1 Uitspraak over Nineve. Het boek van het visioen van Nahum uit Elkos.
2 Een ijverzuchtige en wrekende God is Jahwe, een wreker is Jahwe, machtig in grimmigheid; Jahwe wreekt zich op wie Hem weerstaan en op zijn vijanden blijft Hij toornen.
3 Jahwe is lankmoedig, maar ook geweldig in kracht; niets laat Hij ongestraft, Jahwe. In storm en orkaan gaat Hij zijn weg, wolken zijn het stof onder zijn voeten.
4 Hij straft de zee af, Hij legt haar droog en alle rivieren maakt Hij leeg. Basan en Karmel verwelken, verwelkt is Libanons bloei.
5 Bergen beven voor Hem, heuvels zwaaien heen en weer. De aarde komt voor zijn aanschijn omhoog, de wereld met al haar bewoners.
6 Wie is er tegen zijn toorn bestand, wie kan er op tegen de hitte van zijn gramschap? Zijn grimmigheid stroomt als vuur; de rotsen vallen voor Hem in stukken uiteen.
7 Goed is Jahwe: Hij is meer dan een bolwerk op de dag van de benauwenis;
8 in de overstelpende watersnood kent Hij degenen die bij Hem hun toevlucht zoeken. Maar Hij maakt een einde aan wie tegen Hem opstaan en zijn vijanden jaagt Hij de duisternis in.
9 Wat spant gij toch tegen Jahwe samen? Hij is degene die er een eind aan maakt: de benauwenis zal geen tweemaal hoeven toe te slaan.
10 Al klitten zij als dorens aaneen en al zijn ze zo nat als hun drank, als kurkdroge stoppels worden zij verteerd.
11 Uit u is iemand voortgekomen, die tegen Jahwe kwaad heeft beraamd en boze plannen gesmeed heeft.
12 Zo spreekt Jahwe: Al zijn ze ook nog zo gaaf en nog zo talrijk, ze worden weggemaaid en ze verdwijnen. Ik heb u vernederd, maar Ik zal u niet langer vernederen.
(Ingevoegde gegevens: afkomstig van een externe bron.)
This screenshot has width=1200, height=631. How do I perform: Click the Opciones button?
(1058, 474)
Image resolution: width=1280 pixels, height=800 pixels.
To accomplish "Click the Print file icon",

13 Nu verbrijzel Ik zijn juk dat op u drukt en Ik breek uw boeien aan stukken.
14 Tegen u heeft Jahwe beslist: uw naam wordt niet meer voortgeplant. Uit het huis van uw god vaag Ik weg de gesneden en gegoten beelden. Ik zal uw graf graven, want gij zijt te licht bevonden.